▶ _Source text_
begin

# Leaking Shower Arm



## mjc1234 (Jul 12, 2008)

Hi all - installing a new hand held shower head.  I'm getting a leak where the shower arm extension screws into the water line that is inside the wall.  I've done the following:

1) Used thread lock
2) Used thread lock with thread tape
3) Used a different thread lock

I've tightened it as far as possible (in fact I think I may have overtightened it) and it still leaks.  Not sure what else to do at this point.  I do have access from behind since I haven't hung drywall on the backside of the wall yet. 

Any ideas would be appreciated at this point.

Thanks, 

Mike


----------



## glennjanie (Jul 12, 2008)

Hello MJC:
If you are screwing the shower arm into a female fitting that is plastic (CPVC), you may have split the fitting.
In my world, the joint compound is only a lubricant to help you screw the male into the female far enough to get a water/air tight seal. In spite of what the can says, it can't prevent leaks on its own. The threds in the female fitting should close in as you go deeper into it; likewise, the threads on the male pipe should go from a smaller diameter to larger as it is screwed into the female. This causes the pipes to 'wedge' together for a tight fit; the joint compound and tapes are only to lubricate the mating surfaces so you can get the wedge tight enough.
I would try a new Ell and use teflon tape.
Glenn


----------



## majakdragon (Jul 13, 2008)

end

▶ _Data_
begin

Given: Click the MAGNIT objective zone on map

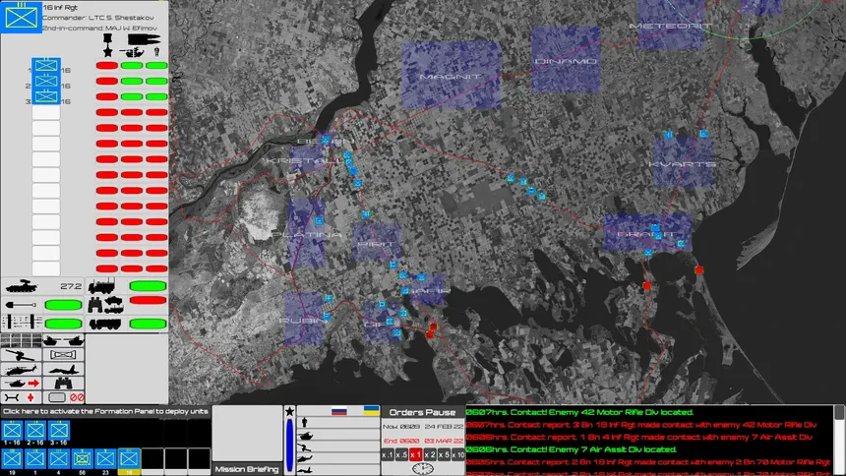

end

▶ _What you will do_
**a.** In the forum thread about the leaking shower arm, translate this sentence into Spanish: "I do have access from behind since I haven't hung drywall on the backside of the wall yet."
**b.** Go on with the forum thread about the leaking shower arm from where it stops, writing the post that follows the last header.

▶ _Results of the tasks_
**a.** Sí tengo acceso por detrás, ya que todavía no he colocado los paneles de yeso en la parte trasera de la pared.

**b.**
I totally agree with Glennjanie. Pipe threads are tapered. Place a pipe nipple on a flat surface and you can see it. Pipe dope compounds are a lubricant, not a leak stopper. Plastic female fittings are prone to cracking. Many areas do not allow them in confined areas such as inside walls. If you still have access, look and see where the water is leaking from. Bet it is the elbow and not the actual threads.


----------



## frodo (Aug 5, 2008)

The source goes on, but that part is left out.